Search engine optimization (SEO) increases the visibility of online content by helping it rank higher in the search results. Brave argues that SEO helps content win favors with the search engine, which doesn’t always mean the top results are the most relevant to the people searching for information. “[SEO] has become such a science—and a big business—that results pages in Big Tech search engines like Google are often cluttered with ads and automated content (or “SEO spam”) from marketers trying to game the system and increase the rank of their sites,” wrote Brave, while announcing the new feature. The company argued that Discussions will infuse real-human conversations into the results by fetching actual conversations related to the search query, pulled from popular forum sites like Reddit.  In their announcement, Brave referred to a recent viral post titled “Google Search is dying,” asserting that an increasing number of people are moving away from traditional search engines like Google to using forums like Reddit to search for relevant information. “Why are people searching Reddit specifically? The short answer is that Google search results are clearly dying. The long answer is that most of the web has become too inauthentic to trust,” wrote Dmitri Brereton in the post. In his detailed analysis of Google’s impending demise, Brereton argued that thanks to Reddit’s poor search interface, people often resort to using Google by appending the word “reddit” to their search queries. In an email exchange with Lifewire, Brereton, a software engineer at Gem, said that this arrangement works fine, but it forces people into one or the other kind of a situation.
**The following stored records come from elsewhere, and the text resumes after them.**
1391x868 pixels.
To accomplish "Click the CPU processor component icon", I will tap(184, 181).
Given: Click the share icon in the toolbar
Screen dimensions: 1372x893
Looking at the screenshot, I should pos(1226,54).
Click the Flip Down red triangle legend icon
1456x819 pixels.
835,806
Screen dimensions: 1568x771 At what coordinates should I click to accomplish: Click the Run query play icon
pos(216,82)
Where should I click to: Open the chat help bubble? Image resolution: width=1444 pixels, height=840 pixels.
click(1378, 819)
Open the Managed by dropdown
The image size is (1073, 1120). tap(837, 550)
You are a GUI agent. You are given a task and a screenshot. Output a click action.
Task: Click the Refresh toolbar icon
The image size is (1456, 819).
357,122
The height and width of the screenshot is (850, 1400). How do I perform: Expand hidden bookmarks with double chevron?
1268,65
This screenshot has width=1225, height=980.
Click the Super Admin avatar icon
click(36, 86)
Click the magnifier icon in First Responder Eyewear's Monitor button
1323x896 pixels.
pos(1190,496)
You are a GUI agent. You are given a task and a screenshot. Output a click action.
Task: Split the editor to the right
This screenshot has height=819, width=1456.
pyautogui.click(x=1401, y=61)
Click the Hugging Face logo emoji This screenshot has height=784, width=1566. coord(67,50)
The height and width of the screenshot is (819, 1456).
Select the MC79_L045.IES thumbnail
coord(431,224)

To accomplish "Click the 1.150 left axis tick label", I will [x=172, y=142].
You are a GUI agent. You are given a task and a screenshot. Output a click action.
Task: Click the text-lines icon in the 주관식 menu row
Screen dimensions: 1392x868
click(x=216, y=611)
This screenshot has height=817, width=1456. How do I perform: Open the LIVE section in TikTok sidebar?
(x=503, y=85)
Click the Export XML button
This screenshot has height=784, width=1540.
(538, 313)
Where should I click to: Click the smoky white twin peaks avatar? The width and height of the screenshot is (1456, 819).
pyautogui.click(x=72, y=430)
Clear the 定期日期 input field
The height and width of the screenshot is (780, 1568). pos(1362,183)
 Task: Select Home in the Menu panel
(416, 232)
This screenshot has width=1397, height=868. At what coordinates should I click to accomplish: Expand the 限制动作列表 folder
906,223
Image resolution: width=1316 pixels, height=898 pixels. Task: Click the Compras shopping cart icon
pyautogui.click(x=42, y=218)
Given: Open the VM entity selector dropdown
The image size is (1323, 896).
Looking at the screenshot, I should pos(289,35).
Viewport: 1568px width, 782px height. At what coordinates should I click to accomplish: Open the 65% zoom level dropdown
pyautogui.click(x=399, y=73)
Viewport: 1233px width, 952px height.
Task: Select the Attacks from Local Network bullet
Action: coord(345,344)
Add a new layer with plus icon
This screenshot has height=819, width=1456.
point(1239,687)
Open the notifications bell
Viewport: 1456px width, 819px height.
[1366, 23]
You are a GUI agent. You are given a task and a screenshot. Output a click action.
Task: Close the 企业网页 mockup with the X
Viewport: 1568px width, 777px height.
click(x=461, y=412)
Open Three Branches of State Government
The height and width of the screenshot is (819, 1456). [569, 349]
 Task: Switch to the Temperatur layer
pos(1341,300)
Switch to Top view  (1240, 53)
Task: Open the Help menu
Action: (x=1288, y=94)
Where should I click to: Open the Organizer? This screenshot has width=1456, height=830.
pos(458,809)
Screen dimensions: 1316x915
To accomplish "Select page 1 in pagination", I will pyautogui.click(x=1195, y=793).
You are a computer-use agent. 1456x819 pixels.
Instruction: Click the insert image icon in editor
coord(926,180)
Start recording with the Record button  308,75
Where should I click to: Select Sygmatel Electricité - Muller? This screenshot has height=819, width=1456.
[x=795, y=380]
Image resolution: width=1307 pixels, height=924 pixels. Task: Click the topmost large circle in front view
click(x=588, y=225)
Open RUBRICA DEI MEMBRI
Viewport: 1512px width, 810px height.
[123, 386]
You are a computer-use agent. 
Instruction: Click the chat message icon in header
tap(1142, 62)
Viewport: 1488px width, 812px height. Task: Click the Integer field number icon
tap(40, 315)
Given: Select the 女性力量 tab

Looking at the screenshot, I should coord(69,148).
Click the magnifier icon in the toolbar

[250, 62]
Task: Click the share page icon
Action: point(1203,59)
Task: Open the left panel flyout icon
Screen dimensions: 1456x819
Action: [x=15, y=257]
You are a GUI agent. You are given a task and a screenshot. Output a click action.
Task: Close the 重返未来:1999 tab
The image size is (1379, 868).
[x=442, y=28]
They’ll either get Google’s top results, which are possibly spammy articles, or only Reddit results, which might miss out on other legitimate sources. “With this discussions feature, Brave is trying to give you the best of both worlds, where you can see regular web results in case there’s something valuable there, but you can also see discussion forums like Reddit where real humans are sharing their honest thoughts,” explained Brereton.

Popularly Relevant

Rodgers shared that in a bid to improve its results, Google has been incorporating machine learning into its algorithm for organic search to promote trusted sources of content. He explained that in the modern SEO world, Google will promote content that shows authors on the website are real experts, the websites are legitimate, and the content is up to date and accurate. “[On the other hand], social media platforms promote popularity over authenticity and accuracy,” said Rodgers. Perusing Brave’s explanation of the Discussions feature, Rodgers wondered if the new feature is just placing value on information based on social votes more related to virality than accuracy. If that’s indeed the case, he believes this could lead Discussions to serve information as equally inaccurate as what they previously received via “SEO spam.” “Ultimately, Brave’s “Discussions” feature may offer users a different source of information and way of finding answers to important questions, but it is also important to be mindful of trusting information sources based on upvotes and number of responses,” asserted Rodgers. Brereton also agrees and thinks it’ll be tricky for Brave to balance regular web results with Discussions. It’ll only get progressively difficult to manage the quality of discussion sources as Brave Search starts to include a broader range of forums.  “But if they can figure these things out, it will certainly enhance search results,” believed Brereton. “I wouldn’t be surprised if Google releases something similar.”